趨勢科技指出,全球有 90%、台灣為94% 受訪的 IT 決策者表示企業為了其他目標對資訊安全妥協,未正視資安威脅帶來的商業風險。(業者提供)
〔記者張慧雯/台北報導〕台灣IT決策者難為!趨勢科技發布最新全球資安風險調查報告 (Psychology of Risk Report, Trend Micro Global Research Campaign)指出,全球有 90%、台灣為94%受訪的IT決策者表企業願意為了達成創新、數位轉型、提升生產力或其他目標而對資安妥協;此外,台灣有高達89%的IT決策者表示,對於是否與董事會重申應正視企業資安風險倍感壓力,高於全球的82%。
研究報告指出,全球僅50%的IT領導人和38%的業務決策者認為公司高階管理層(C-suite)應充分了解資訊安全風險,其中有些受訪者認為主要的原因是因資安議題複雜且變化多端,卻也有很多人認為是公司高層未特別試著了解(26%)或甚至不想了解(20%)所導致。
此外,值得注意的是,IT領導人和業務領導人對於誰該負起最終的風險管理與防範責任有不同看法,IT領導人指向IT團隊和資安長(CISO)的比例幾乎為業務領導人兩倍,49%的受訪者認為資安風險仍是一項IT問題,而非商業風險。
而這樣的認知差異造成嚴重的潛在問題,52%的受訪者覺得企業對於網路資安風險的態度前後不一、每個月都在變;但目前全球31%的企業決策者認為資訊安全是今日經營環境中最大的商業風險,並有66%認為這是所有商業風險中成本衝擊最大的項目,然而,這樣的看法似乎又與企業實際上在資安有妥協空間的態度相矛盾。
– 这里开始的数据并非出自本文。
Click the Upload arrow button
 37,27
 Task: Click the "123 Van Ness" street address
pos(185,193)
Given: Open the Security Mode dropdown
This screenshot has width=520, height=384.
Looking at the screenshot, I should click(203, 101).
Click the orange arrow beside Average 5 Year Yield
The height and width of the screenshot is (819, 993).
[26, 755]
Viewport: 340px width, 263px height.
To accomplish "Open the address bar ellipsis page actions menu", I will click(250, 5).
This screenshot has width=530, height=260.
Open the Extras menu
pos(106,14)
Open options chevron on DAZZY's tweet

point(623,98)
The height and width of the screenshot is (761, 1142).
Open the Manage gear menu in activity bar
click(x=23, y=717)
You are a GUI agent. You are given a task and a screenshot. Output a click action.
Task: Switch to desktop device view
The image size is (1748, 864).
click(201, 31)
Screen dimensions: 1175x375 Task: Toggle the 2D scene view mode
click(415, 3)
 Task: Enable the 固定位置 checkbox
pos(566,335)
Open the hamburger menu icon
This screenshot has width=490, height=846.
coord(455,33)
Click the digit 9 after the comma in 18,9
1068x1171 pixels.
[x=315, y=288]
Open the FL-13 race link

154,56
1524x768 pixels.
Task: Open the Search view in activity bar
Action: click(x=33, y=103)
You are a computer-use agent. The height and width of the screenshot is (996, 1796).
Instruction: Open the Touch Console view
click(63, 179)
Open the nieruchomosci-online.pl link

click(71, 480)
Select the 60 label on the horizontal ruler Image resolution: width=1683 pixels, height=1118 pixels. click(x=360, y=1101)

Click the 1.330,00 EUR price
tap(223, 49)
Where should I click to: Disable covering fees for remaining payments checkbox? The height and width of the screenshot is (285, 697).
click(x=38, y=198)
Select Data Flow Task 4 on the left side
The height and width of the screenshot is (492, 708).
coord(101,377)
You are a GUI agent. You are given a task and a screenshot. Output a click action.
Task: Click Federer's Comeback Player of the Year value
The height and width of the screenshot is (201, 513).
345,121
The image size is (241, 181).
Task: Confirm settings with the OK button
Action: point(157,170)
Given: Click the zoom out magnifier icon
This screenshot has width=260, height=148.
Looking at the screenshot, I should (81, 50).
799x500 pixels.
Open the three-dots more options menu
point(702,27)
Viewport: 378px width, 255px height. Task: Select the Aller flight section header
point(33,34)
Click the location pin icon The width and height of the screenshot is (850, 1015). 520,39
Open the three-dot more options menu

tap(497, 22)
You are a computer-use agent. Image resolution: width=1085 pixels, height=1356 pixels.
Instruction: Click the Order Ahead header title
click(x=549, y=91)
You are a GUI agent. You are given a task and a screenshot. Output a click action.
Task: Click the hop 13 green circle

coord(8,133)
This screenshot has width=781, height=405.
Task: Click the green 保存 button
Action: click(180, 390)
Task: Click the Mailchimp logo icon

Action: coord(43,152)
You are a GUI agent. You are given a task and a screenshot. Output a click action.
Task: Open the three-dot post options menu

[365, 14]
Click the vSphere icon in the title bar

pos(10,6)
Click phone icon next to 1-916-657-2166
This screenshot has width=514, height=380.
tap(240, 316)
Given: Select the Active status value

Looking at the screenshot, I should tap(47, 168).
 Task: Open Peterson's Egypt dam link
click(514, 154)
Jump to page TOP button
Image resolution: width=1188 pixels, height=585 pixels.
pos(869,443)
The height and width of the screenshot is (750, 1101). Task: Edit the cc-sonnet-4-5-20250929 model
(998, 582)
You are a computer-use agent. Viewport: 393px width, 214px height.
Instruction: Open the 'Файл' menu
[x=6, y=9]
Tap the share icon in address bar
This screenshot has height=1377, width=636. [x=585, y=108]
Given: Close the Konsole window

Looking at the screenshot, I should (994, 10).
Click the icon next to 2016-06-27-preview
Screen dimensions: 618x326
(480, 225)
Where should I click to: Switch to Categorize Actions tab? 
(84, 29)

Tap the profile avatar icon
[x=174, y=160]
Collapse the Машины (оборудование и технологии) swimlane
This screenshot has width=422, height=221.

趨勢科技英國技術總監 Bharat Mistry指出,IT領導人在董事會面前都會小心斟酌、避免過度繁冗或負面的發言,而且幾乎有三分之一的受訪者認為自己無時無刻都感受到這股壓力。然而,這只會讓高層領導人持續忽視此風險而讓情況繼續惡化,因此,必須透過新的方式來談論風險,讓資安成為驅動企業成長的基本動力,讓IT和企業領導人能彼此合作。
Nuffield Health 的資訊安全與認證負責人Phil Gough表示,IT決策者向董事會報告資安風險狀況時,不能刻意淡化資安風險的嚴重性,或許可以調整用字遣詞,讓雙方更了解彼此並傳達正確的資訊;他也說,這是商業資安策略溝通的第一步,也是最重要的一步,利用商業術語來闡述資安風險可以成功獲取高階管理層的關注,同時幫助他們認識到資訊安全是驅動商業發展的動能,而非企業創新的絆腳石。